Instructions for the task » Copy every line of the records below where the word "accomplish" occurs.

The records »

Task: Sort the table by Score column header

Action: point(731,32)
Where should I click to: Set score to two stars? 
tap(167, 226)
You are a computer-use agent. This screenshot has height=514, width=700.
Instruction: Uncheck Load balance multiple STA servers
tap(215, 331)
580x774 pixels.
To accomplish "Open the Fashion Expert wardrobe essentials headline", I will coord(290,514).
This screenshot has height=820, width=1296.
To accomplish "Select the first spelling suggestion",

---

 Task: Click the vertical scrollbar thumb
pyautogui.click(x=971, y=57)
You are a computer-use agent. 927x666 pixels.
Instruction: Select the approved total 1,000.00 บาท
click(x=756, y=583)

Output of the exercise »
To accomplish "Open the Fashion Expert wardrobe essentials headline", I will coord(290,514).
To accomplish "Select the first spelling suggestion",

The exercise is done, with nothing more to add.